In 2012, Kara-Murza was a passionate advocate for passage of the Magnitsky Act. Now he urges other democracies to join the campaign for accountability. “If you have Magnitsky laws on the books, enforce them. If you don’t, pass them.” Several other countries, including Canada and the UK, have passed or are considering Magnitsky sanctions laws. Those that have them need to ensure that the Kremlin’s leading killers, kleptocrats, and enablers are on the sanctions list.
But we have to go further to attack the swiss-cheese system of legal loopholes that enables venal rulers and their cronies worldwide to launder their dirty money and dubious images in the West. The Kleptocracy Initiative, based at the Hudson Institute, has produced superb analyses documenting the problem and recommending reforms. We can start, for example, by ending anonymous shell companies (which the U.S. leads the world in facilitating), and by ending anonymous real estate purchases in the U.S. We need to modernize the entire American legal system for anti-money laundering. This will squeeze not only Russian kleptocrats but also drug traffickers, terrorists, human rights abusers, and organized crime networks around the world.
Finally, we shouldn’t yield to glib and cynical pessimism about Russia’s political future. The Russian people haven’t given up on the quest for democratic and accountable government in Russia, and neither should we. After the most prominent surviving opposition leader, Alexei Navalny, was disqualified in January from the Russian presidential election, Russians braved freezing weather and official obstacles in scores of cities across the country to protest the lack of political choice. As Kara-Murza stresses, large numbers of Russians, including young people, are fed up with the corruption of the Kremlin cabal. In truth, we can’t really know how popular Putin is because in his nearly two decades of rule, “the assertion has never been tested in a free and fair election against credible opponents.”

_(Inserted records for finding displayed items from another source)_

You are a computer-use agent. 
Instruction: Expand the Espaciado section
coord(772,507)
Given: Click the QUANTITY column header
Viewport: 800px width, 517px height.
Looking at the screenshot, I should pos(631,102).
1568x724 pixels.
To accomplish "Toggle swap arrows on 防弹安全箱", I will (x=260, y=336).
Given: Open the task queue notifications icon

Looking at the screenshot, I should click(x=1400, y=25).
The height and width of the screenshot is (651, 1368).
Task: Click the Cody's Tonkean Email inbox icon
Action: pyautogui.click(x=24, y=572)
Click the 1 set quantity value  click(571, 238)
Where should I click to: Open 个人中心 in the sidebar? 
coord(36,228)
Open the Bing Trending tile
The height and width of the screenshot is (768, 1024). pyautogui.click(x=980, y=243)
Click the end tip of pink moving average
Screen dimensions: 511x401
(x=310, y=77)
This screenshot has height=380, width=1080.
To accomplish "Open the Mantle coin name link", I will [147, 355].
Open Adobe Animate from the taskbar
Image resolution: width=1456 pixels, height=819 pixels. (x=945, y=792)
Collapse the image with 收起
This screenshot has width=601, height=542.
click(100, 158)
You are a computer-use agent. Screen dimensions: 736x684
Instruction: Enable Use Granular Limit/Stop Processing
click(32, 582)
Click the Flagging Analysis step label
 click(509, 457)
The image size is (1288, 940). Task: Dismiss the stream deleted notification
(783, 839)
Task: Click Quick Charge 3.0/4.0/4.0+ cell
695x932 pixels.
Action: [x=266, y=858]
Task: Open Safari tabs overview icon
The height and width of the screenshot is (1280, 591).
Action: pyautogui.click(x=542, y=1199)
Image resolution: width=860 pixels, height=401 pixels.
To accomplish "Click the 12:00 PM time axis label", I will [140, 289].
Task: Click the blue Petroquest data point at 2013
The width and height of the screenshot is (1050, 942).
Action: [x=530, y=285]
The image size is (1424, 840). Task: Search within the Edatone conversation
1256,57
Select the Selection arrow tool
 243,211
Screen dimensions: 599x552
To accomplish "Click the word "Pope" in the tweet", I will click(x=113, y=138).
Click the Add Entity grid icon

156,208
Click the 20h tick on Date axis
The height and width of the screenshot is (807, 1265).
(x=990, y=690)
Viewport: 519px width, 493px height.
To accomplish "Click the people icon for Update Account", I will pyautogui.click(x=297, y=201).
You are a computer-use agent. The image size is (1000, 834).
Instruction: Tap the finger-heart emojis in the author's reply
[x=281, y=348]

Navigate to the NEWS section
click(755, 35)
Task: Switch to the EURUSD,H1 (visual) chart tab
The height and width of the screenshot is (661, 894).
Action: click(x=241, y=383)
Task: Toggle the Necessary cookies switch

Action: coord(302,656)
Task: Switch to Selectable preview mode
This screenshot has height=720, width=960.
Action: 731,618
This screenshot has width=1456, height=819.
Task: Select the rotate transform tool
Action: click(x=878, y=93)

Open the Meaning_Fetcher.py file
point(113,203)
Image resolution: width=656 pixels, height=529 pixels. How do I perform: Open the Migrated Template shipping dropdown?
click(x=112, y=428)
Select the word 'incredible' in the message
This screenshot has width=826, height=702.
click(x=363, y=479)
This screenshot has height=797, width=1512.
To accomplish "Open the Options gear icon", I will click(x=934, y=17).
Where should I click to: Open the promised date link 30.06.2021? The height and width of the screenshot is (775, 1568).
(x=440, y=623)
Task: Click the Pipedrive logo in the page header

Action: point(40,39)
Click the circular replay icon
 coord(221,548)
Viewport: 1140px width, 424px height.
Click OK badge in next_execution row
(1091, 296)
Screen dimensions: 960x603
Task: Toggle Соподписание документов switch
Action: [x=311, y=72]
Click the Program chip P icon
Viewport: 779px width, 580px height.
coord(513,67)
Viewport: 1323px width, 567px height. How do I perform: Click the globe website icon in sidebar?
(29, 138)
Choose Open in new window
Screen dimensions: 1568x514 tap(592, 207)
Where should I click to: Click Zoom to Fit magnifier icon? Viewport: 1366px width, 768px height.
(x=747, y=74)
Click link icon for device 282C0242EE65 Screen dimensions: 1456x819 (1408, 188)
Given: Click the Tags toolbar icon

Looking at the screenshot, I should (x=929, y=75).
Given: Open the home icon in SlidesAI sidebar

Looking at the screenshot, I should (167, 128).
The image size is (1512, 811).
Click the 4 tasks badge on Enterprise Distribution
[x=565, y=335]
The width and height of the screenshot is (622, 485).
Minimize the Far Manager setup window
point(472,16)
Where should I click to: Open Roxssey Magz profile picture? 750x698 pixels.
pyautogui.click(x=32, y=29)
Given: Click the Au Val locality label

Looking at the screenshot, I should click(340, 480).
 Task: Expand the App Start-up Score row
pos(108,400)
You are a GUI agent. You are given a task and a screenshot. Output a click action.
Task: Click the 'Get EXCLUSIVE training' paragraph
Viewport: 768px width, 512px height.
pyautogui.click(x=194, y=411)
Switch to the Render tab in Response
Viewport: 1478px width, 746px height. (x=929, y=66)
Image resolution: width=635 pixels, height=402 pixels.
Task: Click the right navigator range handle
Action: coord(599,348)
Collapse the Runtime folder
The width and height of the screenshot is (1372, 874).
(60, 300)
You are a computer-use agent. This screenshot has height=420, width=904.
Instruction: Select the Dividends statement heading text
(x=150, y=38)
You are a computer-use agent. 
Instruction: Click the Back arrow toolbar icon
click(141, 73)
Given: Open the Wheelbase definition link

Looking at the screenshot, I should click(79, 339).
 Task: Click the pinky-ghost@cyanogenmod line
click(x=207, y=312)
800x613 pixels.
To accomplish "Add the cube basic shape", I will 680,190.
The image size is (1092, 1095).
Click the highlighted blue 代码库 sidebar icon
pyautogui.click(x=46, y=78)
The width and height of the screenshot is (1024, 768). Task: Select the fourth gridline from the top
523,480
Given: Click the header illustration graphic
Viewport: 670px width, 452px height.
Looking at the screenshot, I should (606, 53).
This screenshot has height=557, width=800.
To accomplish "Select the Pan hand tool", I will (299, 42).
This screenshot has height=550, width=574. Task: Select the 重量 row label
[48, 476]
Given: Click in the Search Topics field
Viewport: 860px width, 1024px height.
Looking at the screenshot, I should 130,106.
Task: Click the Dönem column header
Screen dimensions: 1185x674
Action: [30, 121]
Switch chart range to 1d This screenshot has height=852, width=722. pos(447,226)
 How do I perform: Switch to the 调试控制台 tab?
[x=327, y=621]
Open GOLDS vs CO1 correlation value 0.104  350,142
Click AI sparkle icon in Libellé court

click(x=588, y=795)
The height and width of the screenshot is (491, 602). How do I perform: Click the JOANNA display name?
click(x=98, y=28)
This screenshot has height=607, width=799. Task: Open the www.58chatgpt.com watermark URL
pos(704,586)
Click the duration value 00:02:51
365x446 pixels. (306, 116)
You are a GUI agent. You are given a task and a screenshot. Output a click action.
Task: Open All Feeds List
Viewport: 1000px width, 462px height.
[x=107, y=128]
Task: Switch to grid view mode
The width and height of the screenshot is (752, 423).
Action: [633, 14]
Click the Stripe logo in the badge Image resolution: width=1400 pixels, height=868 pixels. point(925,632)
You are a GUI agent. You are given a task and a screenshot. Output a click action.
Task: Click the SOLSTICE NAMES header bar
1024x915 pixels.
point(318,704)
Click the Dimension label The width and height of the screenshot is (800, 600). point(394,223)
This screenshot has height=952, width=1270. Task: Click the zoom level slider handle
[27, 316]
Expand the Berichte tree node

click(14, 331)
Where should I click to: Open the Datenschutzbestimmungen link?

Determined to snuff out any possibility of a political alternative, the Kremlin has been gradually ending competitive elections for mayors. The most recent victim of this tightening of the authoritarian noose is the charismatic mayor of Ykaterinburg (Russia’s fourth largest city), Yevgeny Roizman. Having beaten Putin’s candidate for mayor five years ago, he was stopped in 2018 with a blunt instrument: A bill rammed through the regional legislature abolishing direct elections for the city’s mayor. Yet Roizman vows to continue resisting the concentration and corruption of power in Russia. He says, “Surrender is not in our vocabulary.” That’s also a good motto for how we in the West should deal with Putin’s kleptocracy.
Karen Dawisha, the author of the definitive study, Putin’s Kleptocracy, passed away last week after a battle with cancer. A great scholar and person, she did not believe that predatory authoritarianism was stamped into the Russian DNA. And neither should we.